(Travail demandé) Reprenez la critique du recueil Les gens de Shenzhen et poursuivez-la à partir de sa dernière phrase.

Shenzhenner ou immigrer chez soi

J’étais curieux de lire Xue Yiwei, écrivain sino-Montréalais, pour mettre à jour ma connaissance littéraire de la Chine. C’est Michèle Plomer qui a proposé à l’auteur de dix-huit ouvrages de traduire Les gens de Shenzhen, un recueil des dix nouvelles, plusieurs se déroulant à Shenzhen, une municipalité de plus de 7 millions d’habitants regroupant la plus jeune population du pays.




« La fille de la campagne » a d’abord retenu mon attention. L’histoire se déroule à bord d’un train Toronto-Montréal emprunté régulièrement par la fille du titre. Ce jour-là, un Asiatique est son voisin de banquette. En route, elle s’adresse à lui, curieuse de ses origines, puis la conversation s’engage sur Paul Auster et l’authenticité d’une œuvre traduite. Ils s’interrogent : « Une traduction est-elle identique à l’œuvre originale? Une traduction peut-elle y être fidèle? […] Quelqu’un n’ayant jamais lu l’original d’un ouvrage peut-il juger de la qualité de sa traduction? »
Cette rencontre se poursuit par un échange de courriels. Un jour, celui qui a habité Shenzhen lui envoie une toile représentant une jeune femme nue. Étonnée, la jeune femme constate qu’elle lui a servi de modèle. L’artiste explique, dans une lettre accompagnant l’œuvre, ce qui l’a poussé à faire cette toile qu’il intitule « Mon petit monde de rêve ». Il lui apprend aussi avoir reçu un diagnostic médical fatal, raison pour laquelle il ne peut aller à sa la rencontre.

(Contenu des données)

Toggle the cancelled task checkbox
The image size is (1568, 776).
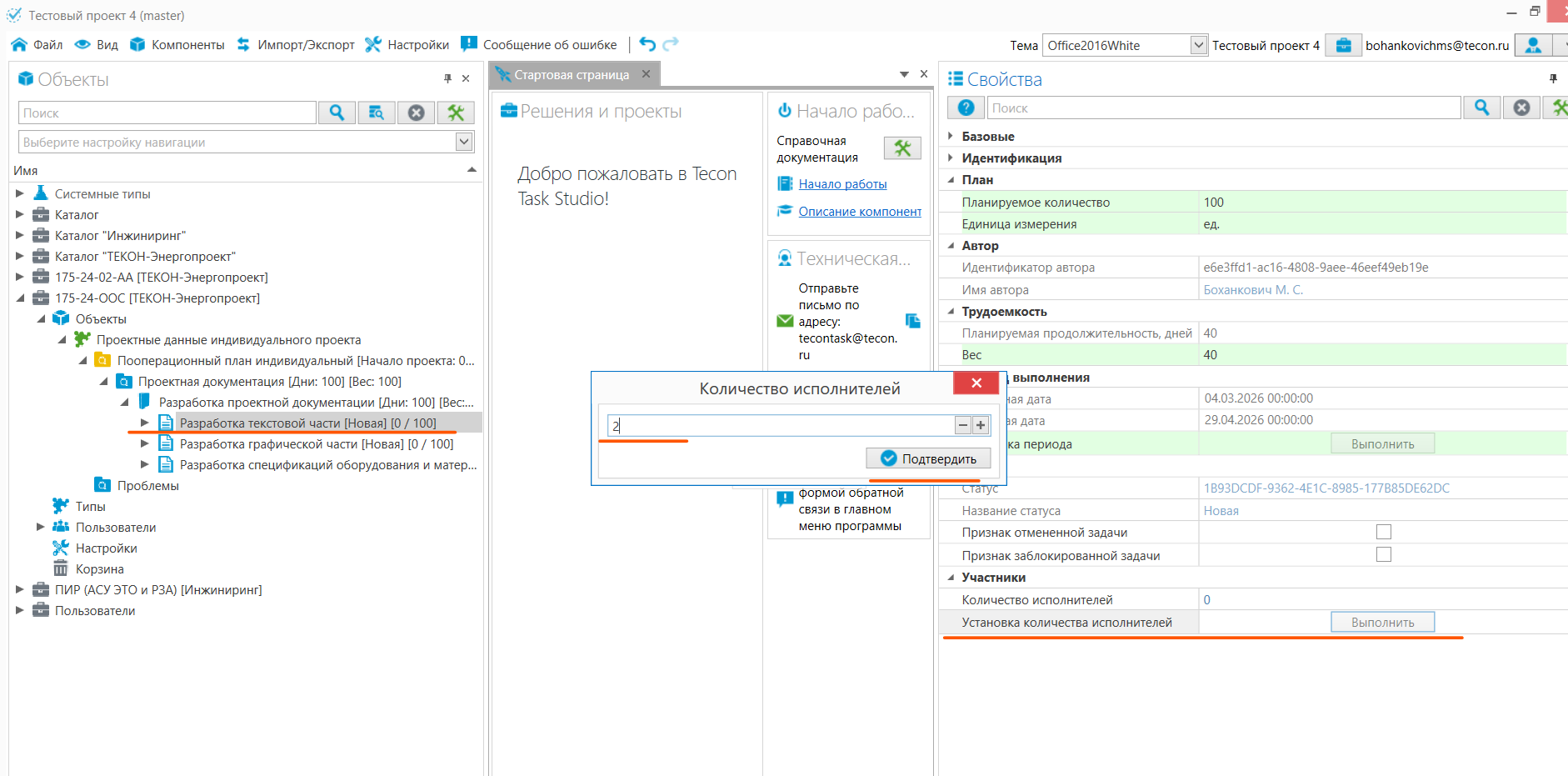1384,532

(Réponse de l'exercice)
Plusieurs des fictions du recueil se déroulent dans des univers clos, un microcosme où les acteurs terminent un cycle de leur vie qui, parfois, les propulse vers un état nouveau. «Le prodige», par exemple, nous fait côtoyer un jeune garçon talentueux encouragé par ses parents à suivre des leçons de piano. Un grand maître s’intéresse à lui et le prend pour élève. Tant que sa mère l’accompagne, ses aptitudes progressent, mais dès qu’il va seul à la leçon, les choses changent rapidement. L’enfant ne comprend pas l’intérêt soudain du professeur pour sa personne, les abus dont il devient la victime lui font détester le piano et son maître. Devenu un homme, il dira : « Treize ans ont passé et c’est la mort du diable qui rouvre toutes ces plaies. Je n’ai plus joué de piano. J’ai également abandonné la lecture, les échecs et tous mes autres passe-temps. Je suis devenu un enfant qui ne s’intéresse à rien. »
D’autres « petits malheurs » sont gravés dans la trame des autres récits du recueil Les gens de Shenzhen. Ainsi, « Le chauffeur de taxi » quitte son emploi, la ville lui étant devenue méconnaissable depuis le décès de son épouse et de leur fille. Que dire du drame que vivent les « deux sœurs », la grande et la petite, cette dernière affirmant à un homme de théâtre que si « notre vie est une pièce de théâtre, alors la nôtre est une tragédie ». Ce « dramaturge », au cœur de la nouvelle éponyme, s’est éloigné de la reconnaissance que son œuvre lui méritait afin de retrouver un amour maladroitement perdu.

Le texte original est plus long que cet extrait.